Thursday , 26 December 2024

"A Colossal Failure of Common Sense: The Inside Story of the Collapse of Lehman Brothers" – A Book by MacDonald/Robinson (+2K Views)

The book is by no means an exhaustive, play-by-play breakdown of the collapse. Instead, it introduces readers to a host of little-known Lehmanites, many of whom vilify the company’s top management, among others. Lehman “was headed directly for the biggest subprime iceberg ever seen,” but unlike the captain of the RMS Titanic, McDonald writes, CEO Dick Fuld and his No. 2, Joe Gregory, didn’t try to swerve. Words: 560

In further edited excerpts from the original review* Adrienne Carter (www.BusinessWeek.com) goes on to say:

There were plenty of warnings. In June 2005, McDonald attended a briefing at 7 a.m. during which Michael Gelband, Lehman’s new global head of fixed income, declared the U.S. real estate market “was pumped up like an athlete on steroids.” With amazing prescience, Gelband said that Countrywide (BAC), New Century Financial, and other aggressive lenders had created $1 trillion in economic activity that was built on “false money” and was sure to falter. Other executives made similar warnings about excessive leverage.

Soon after, McDonald and his colleagues started betting heavily against the mortgage market. As part of their research, they flew to California to spy on subprime brokers, the hypertanned “body builders” pushing dubious home loans.

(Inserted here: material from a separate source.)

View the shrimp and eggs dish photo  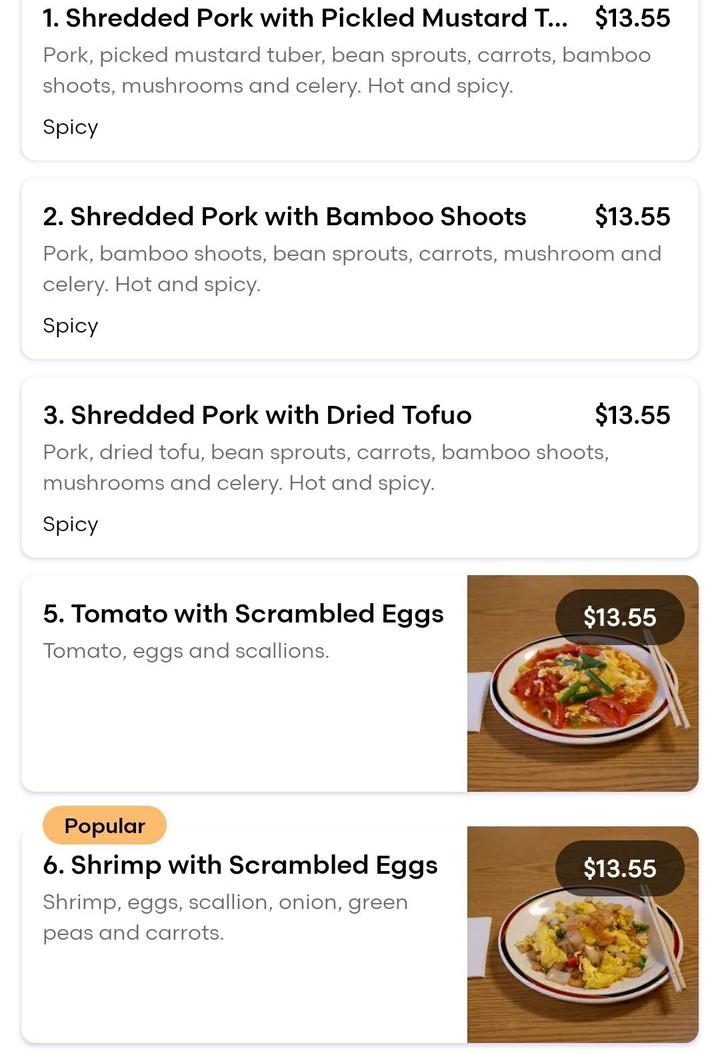[582, 934]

First stop on their mission was the headquarters of New Century, with its parking lot crammed with Ferraris and Lotuses. The “meatheads” told the undercover Lehman traders: “Our job is to sell the mortgage policies,” and after that “it’s someone else’s problem.” McDonald’s group made buckets shorting New Century and its brethren.

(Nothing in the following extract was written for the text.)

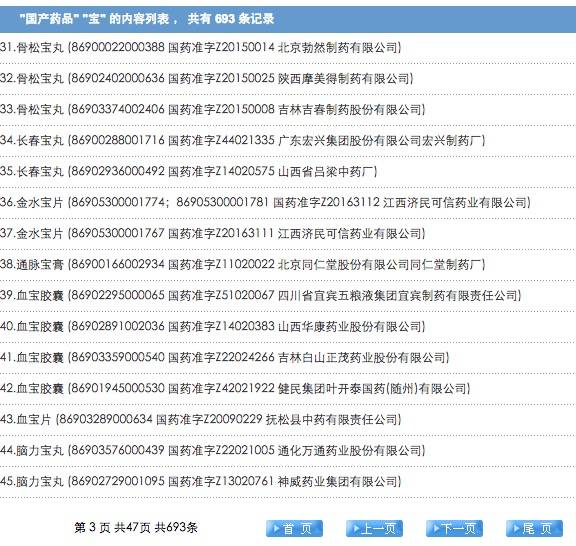The width and height of the screenshot is (576, 546).
Task: Open entry 42 血宝胶囊 健民集团叶开泰国药
Action: 235,388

Fuld and the others in Lehman’s “ivory tower”, however, ignored the red flags. When the company’s risk expert, Madelyn Antoncic, became bearish in 2006, the myopic CEO started excluding her from meetings on big deals and then he fired her. Others, like Gelband, quit, dismayed their insight was ignored.

Fuld didn’t bother to retreat when the U.S. mortgage market started to unravel in 2007. Instead, he disastrously decided to diversify by scooping up hedge funds and commercial real estate and by making private equity deals with the company relying on borrowed money to do so.

In mid-2008 a group of top executives led a coup that dethroned Gregory and seemingly stripped Fuld of power. The new president restocked the management team, even bringing back Gelband. They tried to save Lehman, “fighting for the bank they all loved” but it was too late. On Sept. 15, Lehman failed.

For all his anger and frustration, McDonald, who was let go in mass layoffs at Lehman in early 2008, never loses his respect or admiration for the institution. Its demise, he writes, “will always make me profoundly sad,” and not just because so many employees’ life savings were “obliterated” and careers “wrecked.”

By offering a view from the eye of the storm, McDonald will make many readers feel something that may surprise them: sympathy for investment bankers.